Bodies merge into one, reflecting the unity and solitude of a woman walking home alone at night. Suns hover above and below, a seashell nested within another, while a man cries out to the heavens, echoing the eternal rhythm of the waves. A seashell morphs into a stone, majestic on the whirlpool’s waves, clouds obscure eyes and seal lips; hands point skyward above the closed face of an archetype. An arrow and a fireball burst with rainbow hues, in a space where the sun rises and a central seashell releases a breath of beauty.
The spread-out seashell reveals a small woman in the room’s corner, waves conceal a woman's form, and a head floats amid endless waves.

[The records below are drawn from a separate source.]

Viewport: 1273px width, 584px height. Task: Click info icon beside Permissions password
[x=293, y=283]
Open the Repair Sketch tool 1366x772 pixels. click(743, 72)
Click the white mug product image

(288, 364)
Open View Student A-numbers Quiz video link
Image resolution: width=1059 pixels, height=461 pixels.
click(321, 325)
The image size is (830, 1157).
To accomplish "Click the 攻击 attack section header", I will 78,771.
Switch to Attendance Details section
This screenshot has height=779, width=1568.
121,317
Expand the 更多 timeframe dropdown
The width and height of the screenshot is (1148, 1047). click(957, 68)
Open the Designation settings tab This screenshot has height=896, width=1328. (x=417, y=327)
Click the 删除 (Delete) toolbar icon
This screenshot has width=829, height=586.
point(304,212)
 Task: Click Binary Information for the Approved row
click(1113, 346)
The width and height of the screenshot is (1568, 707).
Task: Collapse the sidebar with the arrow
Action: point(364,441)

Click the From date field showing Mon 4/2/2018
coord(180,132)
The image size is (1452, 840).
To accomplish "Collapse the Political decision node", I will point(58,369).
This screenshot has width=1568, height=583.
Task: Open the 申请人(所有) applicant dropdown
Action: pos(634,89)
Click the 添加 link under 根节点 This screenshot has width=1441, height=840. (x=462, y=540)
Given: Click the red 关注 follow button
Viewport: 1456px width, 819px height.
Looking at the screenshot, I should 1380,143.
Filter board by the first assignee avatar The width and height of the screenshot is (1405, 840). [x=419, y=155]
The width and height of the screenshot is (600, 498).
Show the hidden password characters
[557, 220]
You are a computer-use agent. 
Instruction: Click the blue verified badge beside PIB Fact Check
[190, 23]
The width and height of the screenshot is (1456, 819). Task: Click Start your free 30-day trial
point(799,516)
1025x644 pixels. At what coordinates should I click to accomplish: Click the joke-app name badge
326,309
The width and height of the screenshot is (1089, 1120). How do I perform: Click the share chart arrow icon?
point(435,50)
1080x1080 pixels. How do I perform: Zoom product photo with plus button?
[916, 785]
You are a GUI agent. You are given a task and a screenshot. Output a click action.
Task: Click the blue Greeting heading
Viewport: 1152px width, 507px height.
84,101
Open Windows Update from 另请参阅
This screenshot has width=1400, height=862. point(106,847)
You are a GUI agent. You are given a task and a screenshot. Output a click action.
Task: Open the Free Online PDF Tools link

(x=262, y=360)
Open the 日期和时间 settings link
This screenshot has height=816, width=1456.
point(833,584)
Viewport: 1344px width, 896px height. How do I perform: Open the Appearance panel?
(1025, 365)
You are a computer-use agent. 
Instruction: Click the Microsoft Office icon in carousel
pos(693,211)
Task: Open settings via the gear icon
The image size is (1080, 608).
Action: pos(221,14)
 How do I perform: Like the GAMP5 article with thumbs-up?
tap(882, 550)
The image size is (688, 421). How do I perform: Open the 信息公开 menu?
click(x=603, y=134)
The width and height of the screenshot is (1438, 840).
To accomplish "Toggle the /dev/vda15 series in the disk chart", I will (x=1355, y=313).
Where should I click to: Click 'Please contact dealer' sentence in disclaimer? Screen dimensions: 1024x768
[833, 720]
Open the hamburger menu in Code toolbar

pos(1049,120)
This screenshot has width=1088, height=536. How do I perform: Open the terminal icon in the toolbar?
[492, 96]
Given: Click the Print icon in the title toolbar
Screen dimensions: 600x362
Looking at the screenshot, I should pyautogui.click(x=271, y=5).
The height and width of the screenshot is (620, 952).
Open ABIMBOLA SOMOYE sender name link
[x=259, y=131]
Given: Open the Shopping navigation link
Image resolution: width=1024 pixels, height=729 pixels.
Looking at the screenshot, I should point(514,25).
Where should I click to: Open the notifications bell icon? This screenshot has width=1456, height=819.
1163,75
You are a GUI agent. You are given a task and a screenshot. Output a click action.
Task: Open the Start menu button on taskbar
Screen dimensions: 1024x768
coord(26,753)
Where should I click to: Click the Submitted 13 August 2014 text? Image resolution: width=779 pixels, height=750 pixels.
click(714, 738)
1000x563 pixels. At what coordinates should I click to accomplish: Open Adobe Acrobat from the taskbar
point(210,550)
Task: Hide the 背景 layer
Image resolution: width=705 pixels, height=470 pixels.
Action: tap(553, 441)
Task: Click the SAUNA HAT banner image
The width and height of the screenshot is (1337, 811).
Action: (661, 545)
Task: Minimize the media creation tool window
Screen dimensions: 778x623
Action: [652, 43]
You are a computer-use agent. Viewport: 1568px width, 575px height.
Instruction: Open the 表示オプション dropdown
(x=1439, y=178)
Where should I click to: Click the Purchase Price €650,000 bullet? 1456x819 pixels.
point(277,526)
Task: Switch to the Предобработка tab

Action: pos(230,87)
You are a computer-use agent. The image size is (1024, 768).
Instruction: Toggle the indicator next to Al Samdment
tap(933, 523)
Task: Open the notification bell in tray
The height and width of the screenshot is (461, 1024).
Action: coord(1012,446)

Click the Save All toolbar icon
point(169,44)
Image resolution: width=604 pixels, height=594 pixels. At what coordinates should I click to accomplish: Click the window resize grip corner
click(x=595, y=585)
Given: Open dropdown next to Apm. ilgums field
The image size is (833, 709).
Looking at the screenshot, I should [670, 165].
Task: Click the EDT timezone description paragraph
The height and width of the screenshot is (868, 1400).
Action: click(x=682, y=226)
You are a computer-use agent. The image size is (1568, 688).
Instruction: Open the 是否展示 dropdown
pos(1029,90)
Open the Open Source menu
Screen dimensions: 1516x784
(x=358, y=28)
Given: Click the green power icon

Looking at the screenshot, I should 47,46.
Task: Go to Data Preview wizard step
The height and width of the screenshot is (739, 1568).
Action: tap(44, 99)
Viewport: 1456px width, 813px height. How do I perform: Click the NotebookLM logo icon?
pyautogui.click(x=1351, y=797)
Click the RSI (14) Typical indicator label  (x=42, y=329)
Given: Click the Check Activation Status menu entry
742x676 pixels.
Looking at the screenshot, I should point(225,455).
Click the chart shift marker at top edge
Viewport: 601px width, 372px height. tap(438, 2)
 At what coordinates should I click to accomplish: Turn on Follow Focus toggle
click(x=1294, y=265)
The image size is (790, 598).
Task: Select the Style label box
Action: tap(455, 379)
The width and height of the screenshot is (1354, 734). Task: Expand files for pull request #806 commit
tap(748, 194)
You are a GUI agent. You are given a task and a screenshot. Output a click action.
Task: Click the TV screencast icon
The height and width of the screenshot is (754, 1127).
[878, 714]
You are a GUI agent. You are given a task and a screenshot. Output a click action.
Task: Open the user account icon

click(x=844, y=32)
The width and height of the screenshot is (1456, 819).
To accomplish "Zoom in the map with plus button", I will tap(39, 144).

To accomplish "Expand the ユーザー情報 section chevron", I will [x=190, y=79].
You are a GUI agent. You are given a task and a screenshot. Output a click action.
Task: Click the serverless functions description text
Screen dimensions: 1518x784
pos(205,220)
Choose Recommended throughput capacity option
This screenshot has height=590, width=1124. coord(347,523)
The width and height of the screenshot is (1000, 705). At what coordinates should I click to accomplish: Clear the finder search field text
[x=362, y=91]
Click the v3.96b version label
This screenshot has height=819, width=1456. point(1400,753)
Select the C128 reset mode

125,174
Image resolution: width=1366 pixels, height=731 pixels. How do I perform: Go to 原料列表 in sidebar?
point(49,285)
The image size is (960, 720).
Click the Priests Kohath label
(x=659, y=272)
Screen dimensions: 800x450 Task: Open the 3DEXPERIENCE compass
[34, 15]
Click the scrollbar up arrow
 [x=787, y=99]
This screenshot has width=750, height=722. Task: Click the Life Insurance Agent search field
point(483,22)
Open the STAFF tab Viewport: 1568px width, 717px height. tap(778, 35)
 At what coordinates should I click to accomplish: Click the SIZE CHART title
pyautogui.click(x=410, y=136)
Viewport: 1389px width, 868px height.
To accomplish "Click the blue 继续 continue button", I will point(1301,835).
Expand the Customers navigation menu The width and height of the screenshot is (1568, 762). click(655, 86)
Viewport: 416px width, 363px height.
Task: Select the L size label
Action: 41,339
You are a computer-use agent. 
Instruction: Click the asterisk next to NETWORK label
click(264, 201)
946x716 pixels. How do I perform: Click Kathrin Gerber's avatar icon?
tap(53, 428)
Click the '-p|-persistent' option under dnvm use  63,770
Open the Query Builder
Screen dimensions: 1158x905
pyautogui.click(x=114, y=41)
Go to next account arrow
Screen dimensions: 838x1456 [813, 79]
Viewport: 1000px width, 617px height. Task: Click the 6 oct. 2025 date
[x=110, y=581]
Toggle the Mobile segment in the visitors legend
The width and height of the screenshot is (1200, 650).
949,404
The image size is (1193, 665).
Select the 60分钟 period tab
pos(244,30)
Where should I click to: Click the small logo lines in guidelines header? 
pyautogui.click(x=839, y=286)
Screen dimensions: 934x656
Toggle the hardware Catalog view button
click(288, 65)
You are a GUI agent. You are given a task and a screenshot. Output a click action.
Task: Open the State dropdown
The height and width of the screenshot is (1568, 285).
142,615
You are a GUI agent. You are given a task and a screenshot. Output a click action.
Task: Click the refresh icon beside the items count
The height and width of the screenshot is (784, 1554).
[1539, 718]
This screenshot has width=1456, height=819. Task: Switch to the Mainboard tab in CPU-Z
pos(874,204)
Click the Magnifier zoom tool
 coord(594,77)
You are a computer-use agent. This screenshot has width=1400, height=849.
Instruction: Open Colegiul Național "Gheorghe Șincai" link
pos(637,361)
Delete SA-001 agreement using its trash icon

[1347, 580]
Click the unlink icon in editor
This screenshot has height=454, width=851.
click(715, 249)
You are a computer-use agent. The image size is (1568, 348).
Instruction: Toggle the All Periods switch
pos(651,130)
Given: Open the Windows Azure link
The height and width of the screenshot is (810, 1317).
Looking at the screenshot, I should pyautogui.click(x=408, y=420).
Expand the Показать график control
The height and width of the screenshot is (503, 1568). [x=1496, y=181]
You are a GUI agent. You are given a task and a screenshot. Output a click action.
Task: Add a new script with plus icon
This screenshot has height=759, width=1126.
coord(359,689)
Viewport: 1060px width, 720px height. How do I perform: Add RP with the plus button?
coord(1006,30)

A spread divided into four shows a woman performing simple acts: cooking an omelet, sitting on the toilet, lying on the bed, and shaping a bird with her hands. A butterfly and sun, seashell, and circular motion, alongside Krishnamurti’s words on death and liberation, invite us to “die” to the known. A shirt hides a butterfly in a closet, an olive tree stands behind bars, and a woman lies on a barred bed before a TV displaying a mermaid, carrying five hundred dragons from the past. This tapestry of imagery weaves a narrative of introspection and transformation, urging us to find the extraordinary within the mundane.
- Copies: 1
- Pages: 32
- Type of binding: wrapping paper
- Dimensions (cm): 18.5x27
Or Shloman (b. 1992, Haifa; lives and works in Leipzig, Germany) is a graduate with honors from the Bachelor’s program at the Bezalel Academy of Arts and Design, Jerusalem.
In recent years, she has been studying the theory and practice of astrology with the guidance of Morsan–Od Shemesh. She participated in solo and group exhibitions in Europe and Israel. She was awarded the Excellence Prize from the Department of Art at the Bezalel Academy of Arts and Design (2019).